1) Selon ce que l’on entend par démocratie
1.1 Dans son sens premier, du grec, démos, le concept signifie « gouvernement par le
peuple »- On sait la fluctuation qu’il a connue = selon qu’on lit Platon (La République, les lois) ou Aristote (la Politique), telle ou telle partie de la cité était exclue des
débats et des décisions. Il en allait de même à Rome où, au mieux, le seul « civis romanus » avait droit à la parole, et encore dans certaines classes, -c’est ainsi que
« populus » recouvrait à la fois la classe des « patres conscripti » (le sénat) et la plèbe (plebeia) représentée par ses tribuns – le lieu commun demeurait qui affirmait que
toute communauté politique est faite de ceux qui gouvernent et de ceux qui sont gouvernés. Le principe n’a guère évolué depuis, malgré les travaux de Montesquieu, Locke jusqu’à Tocqueville, Marx
et d’autres penseurs qui parlent de la seule grande question : le pouvoir.
1.2 Enigme du pouvoir et raison de l’obéissance ?

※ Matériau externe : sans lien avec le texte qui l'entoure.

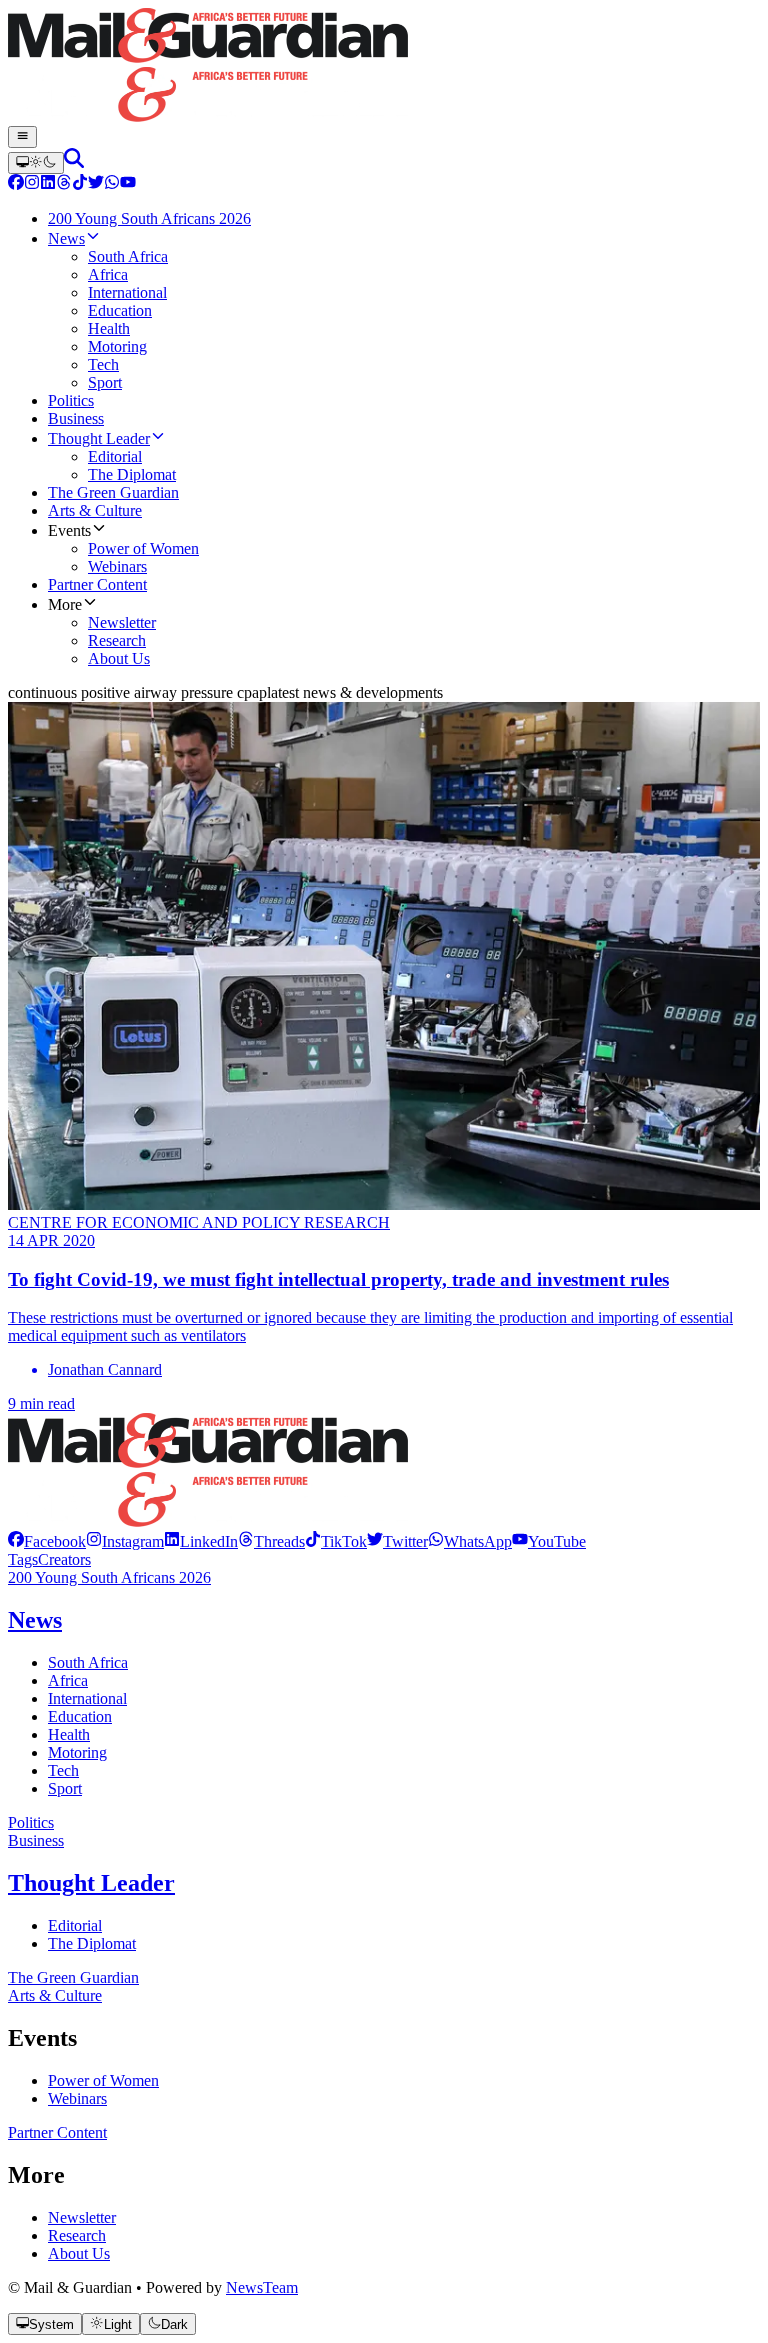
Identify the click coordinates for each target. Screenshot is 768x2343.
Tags (23, 1559)
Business (36, 1840)
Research (77, 2235)
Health (69, 1734)
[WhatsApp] (112, 184)
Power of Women (103, 2080)
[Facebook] (16, 184)
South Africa (88, 1662)
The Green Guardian (73, 1977)
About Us (79, 2253)
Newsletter (82, 2217)
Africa (68, 1680)
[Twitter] (96, 184)
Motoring (77, 1752)
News (35, 1620)
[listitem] (47, 1541)
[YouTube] (128, 184)
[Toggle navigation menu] (22, 137)
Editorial (75, 1925)
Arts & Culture (55, 1995)
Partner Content (57, 2132)
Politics (31, 1822)
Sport (65, 1788)
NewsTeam (262, 2287)
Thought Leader (91, 1883)
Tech (63, 1770)
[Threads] (64, 184)
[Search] (74, 162)
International (87, 1698)
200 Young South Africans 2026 (109, 1577)
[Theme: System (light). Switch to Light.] (36, 163)
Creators (64, 1559)
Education (80, 1716)
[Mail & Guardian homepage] (384, 67)
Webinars (77, 2098)
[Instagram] (32, 184)
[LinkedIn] (48, 184)
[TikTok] (80, 184)
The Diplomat (92, 1943)
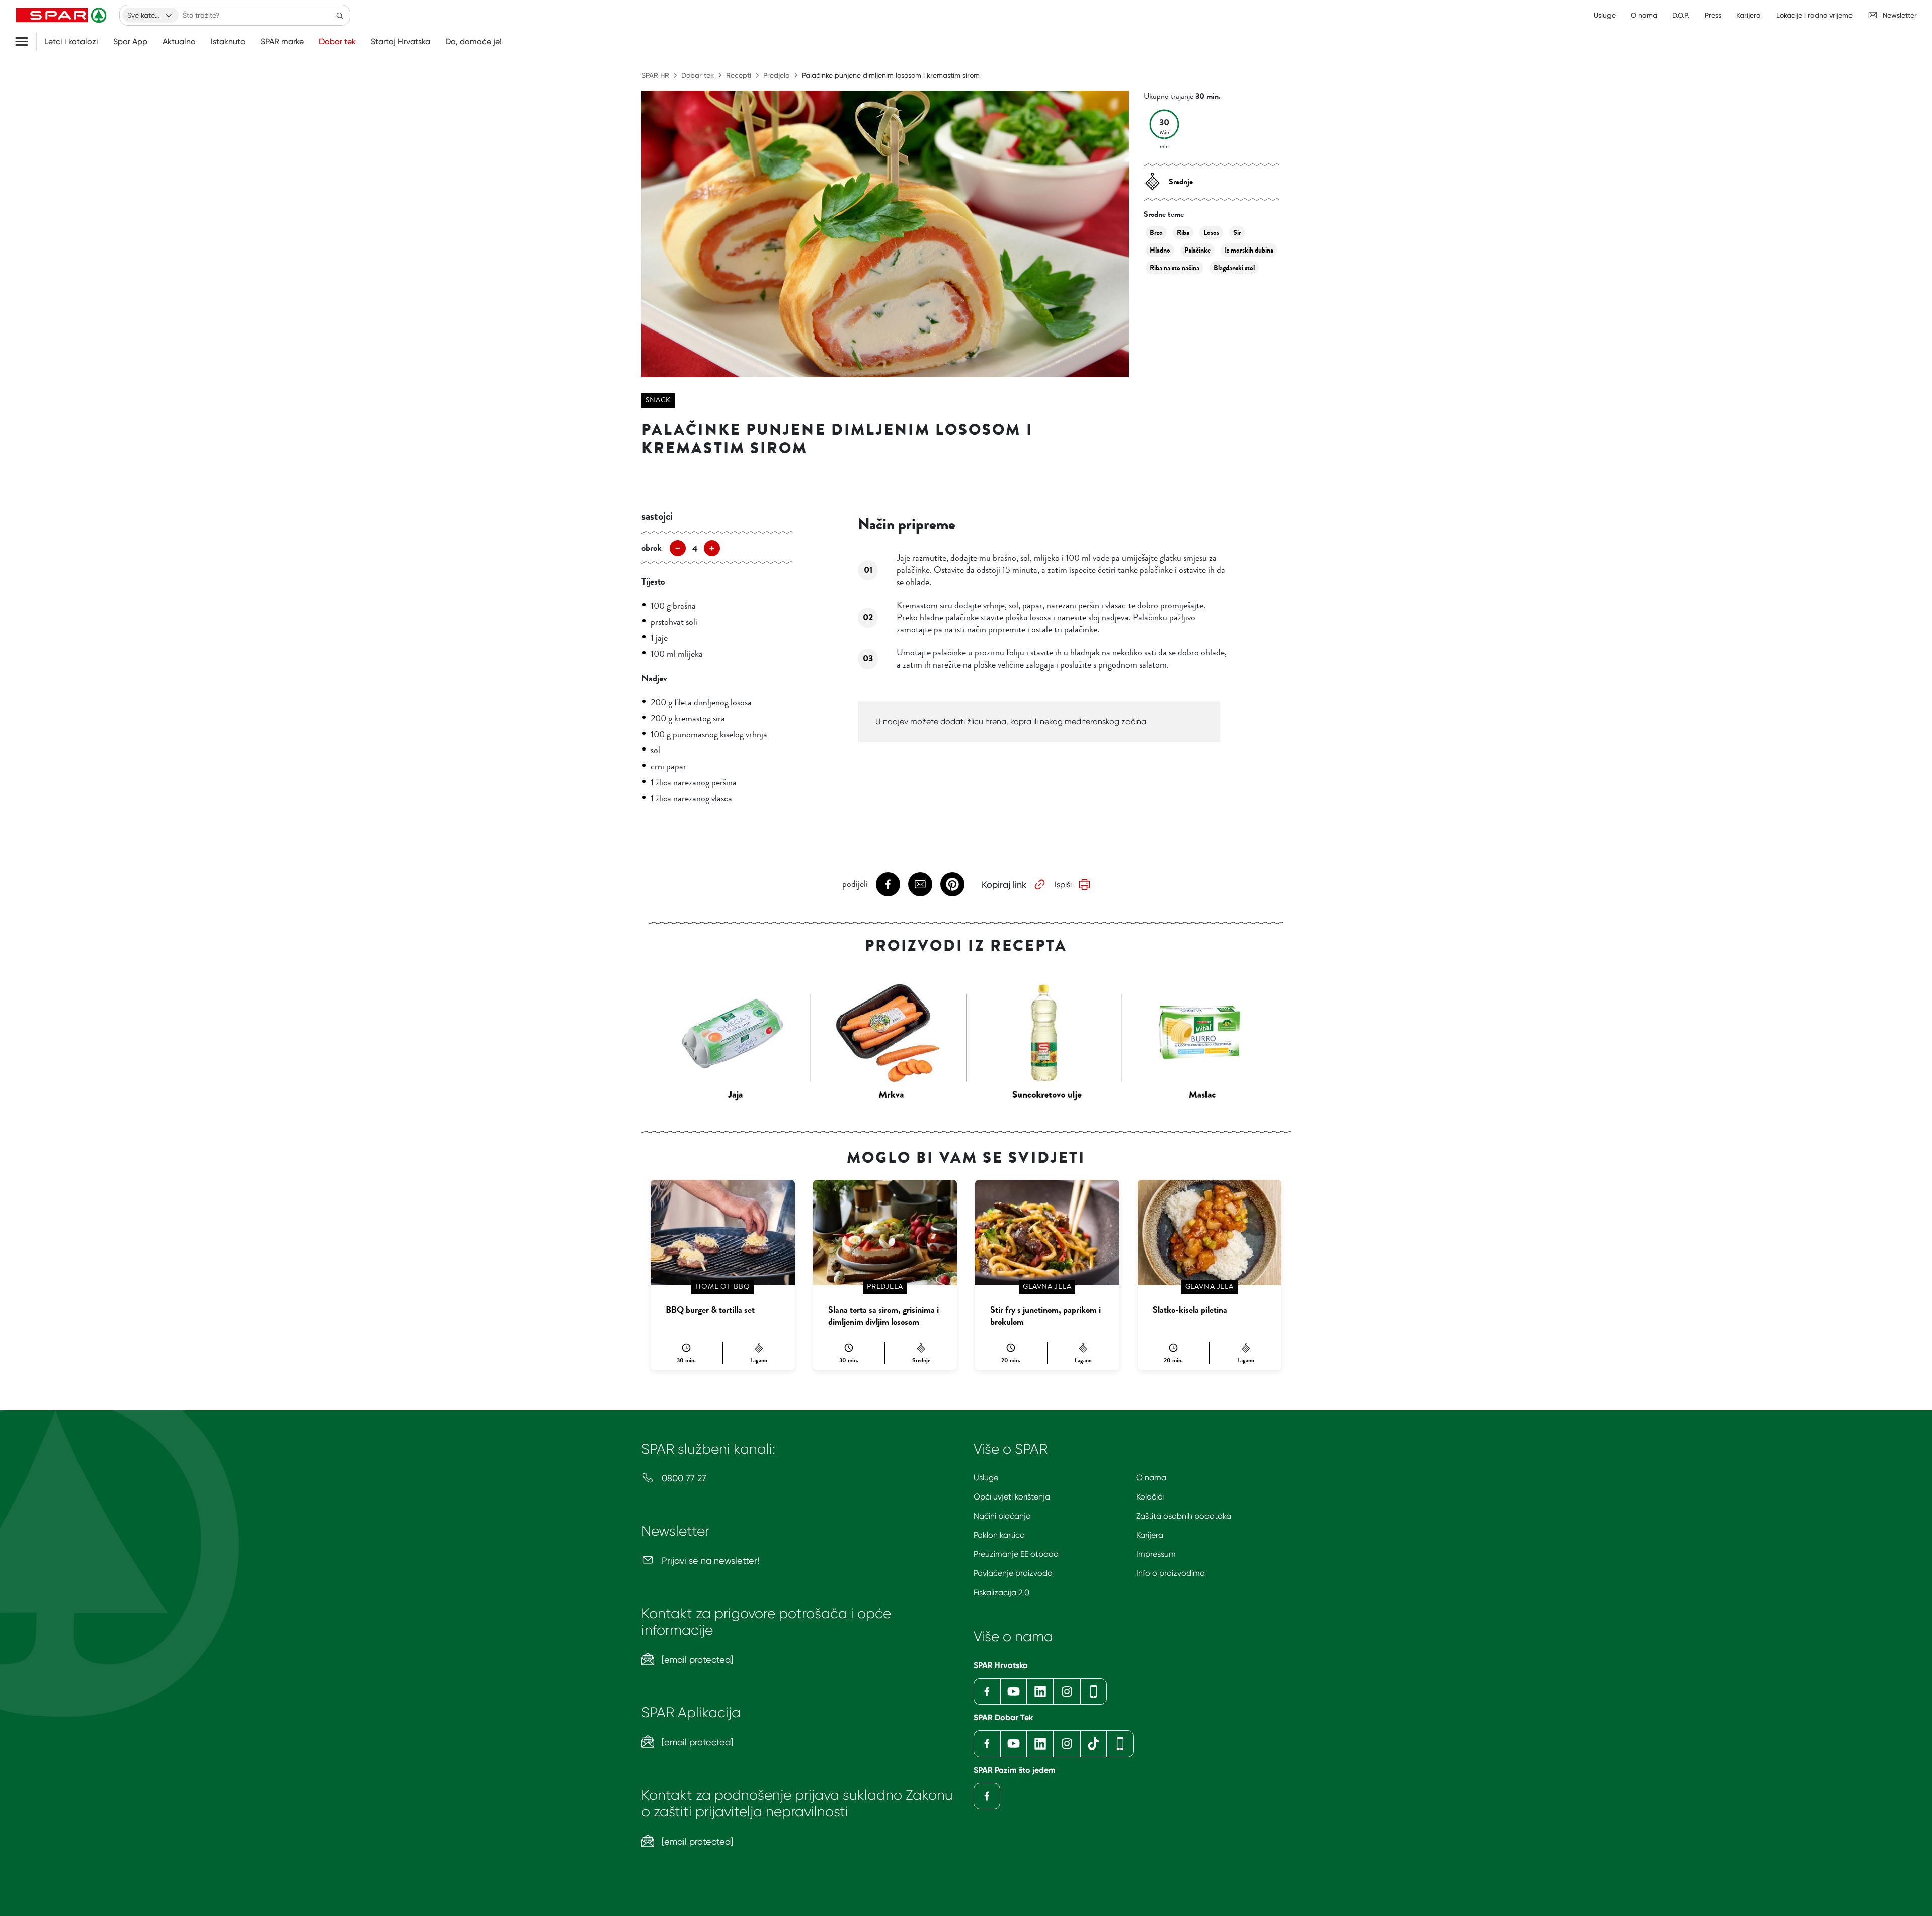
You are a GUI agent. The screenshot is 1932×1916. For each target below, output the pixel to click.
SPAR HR (655, 75)
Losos (1211, 232)
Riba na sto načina (1174, 268)
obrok (651, 547)
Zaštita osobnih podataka (1183, 1516)
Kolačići (1150, 1497)
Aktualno (179, 42)
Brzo (1156, 232)
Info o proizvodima (1170, 1573)
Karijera (1149, 1535)
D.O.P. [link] (1680, 15)
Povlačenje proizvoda (1013, 1573)
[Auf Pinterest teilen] (952, 884)
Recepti (738, 75)
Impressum (1156, 1554)
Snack (658, 400)
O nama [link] (1644, 15)
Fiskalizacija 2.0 (1001, 1592)
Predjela (776, 75)
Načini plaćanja (1002, 1516)
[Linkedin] (1040, 1691)
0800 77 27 (682, 1478)
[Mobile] (1093, 1691)
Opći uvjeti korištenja (1012, 1497)
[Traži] (340, 15)
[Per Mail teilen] (920, 884)
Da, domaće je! (473, 42)
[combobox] (150, 15)
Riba (1183, 232)
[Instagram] (1067, 1691)
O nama (1151, 1477)
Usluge (986, 1477)
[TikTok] (1093, 1743)
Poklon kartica (999, 1535)
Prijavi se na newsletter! (709, 1560)
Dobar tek (337, 42)
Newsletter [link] (1900, 15)
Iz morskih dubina (1249, 250)
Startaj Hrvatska (400, 42)
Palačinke (1197, 250)
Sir (1237, 232)
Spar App (130, 42)
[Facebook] (987, 1691)
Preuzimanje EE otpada (1016, 1554)
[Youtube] (1013, 1691)
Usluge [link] (1605, 15)
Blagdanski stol (1234, 268)
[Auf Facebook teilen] (888, 884)
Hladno (1160, 250)
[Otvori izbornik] (25, 42)
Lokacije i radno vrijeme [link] (1814, 15)
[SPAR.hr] (62, 15)
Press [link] (1713, 15)
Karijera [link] (1748, 15)
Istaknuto (228, 42)
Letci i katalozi (71, 42)
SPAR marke (282, 42)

On admet aujourd’hui que démocratie signifie « souveraineté appartenant au peuple et exercée en son nom ». N’oublions pas d’interroger cette affirmation : « exercée en son
nom ».
Certes le principe
fondateur repose sur la liberté de l’individu et s’exprime par la loi, chargée de la protéger. On constate aussitôt que les deux éléments qui justifient la démocratie lui sont exogènes :
liberté et légalité. N’est-ce pas un paradoxe ?
Par ailleurs et
dans la même logique de réflexion, peut-on affirmer que d’autres régimes politiques n’en relèvent pas, par exemple les monarchies parlementaires ? La Belgique, la Hollande, les monarchies
nordiques héréditaires sont-elles moins « démocratiques » en ce sens que notre République ? Voire la Grande-Bretagne qui ne possède pas de Constitution ?
A l’inverse, les
démocraties populaires, dont la redondance latine du mot grec voudrait en souligner le superlatif, sont-elles plus démocratiques que notre république ? Alors que la dictature du prolétariat
exclut tout autant certaines parties de leur population, comme le faisaient les premières cités grecques ? Ce n’est plus la naissance, ou le cens, ou la compétence qui discriminaient mais
l’appartenance aux « classes des travailleurs », même si Marx recherchait –in fine « l’association des classes », « où le libre développement de chacun est la condition
du libre développement de tous ». Libre ?
En démocratie…
2) Selon ce que l’on entend par
peuple
2.1 On admet que le Peuple est une entité politique distincte de la population et
de la société (Hanna Arendt). Mais on admet aussi que la Nation est constituée par l’ensemble des individus qui la composent, donc pas d’exclusive ; est-ce si sûr ? Qu’est-ce que le
Peuple ? si ce n’est pas le peuple.
L’expression du peuple, de la volonté du peuple, est celle de sa majorité. Il y a donc des minorités : politiques, sociales, économiques, ethniques, religieuses,
linguistiques, sexuelles… Comment cette complexité se manifeste-t-elle ? Comment trouvent-elles place pour une parole spécifique dans les structures représentatives ?
Peut-on affirmer
que le peuple est « plusieurs en un » ?
Peut-on dire qu’il y a un peuple belge, canadien, danois ? ou plutôt un Etat belge, un Etat canadien ou danois ? Comme si l’Etat était l’incarnation de la diversité = l’Etat, personnage
institutionnel, qui remplace le personnage physique qui l’identifie ? Marianne représente le peuple souverain ?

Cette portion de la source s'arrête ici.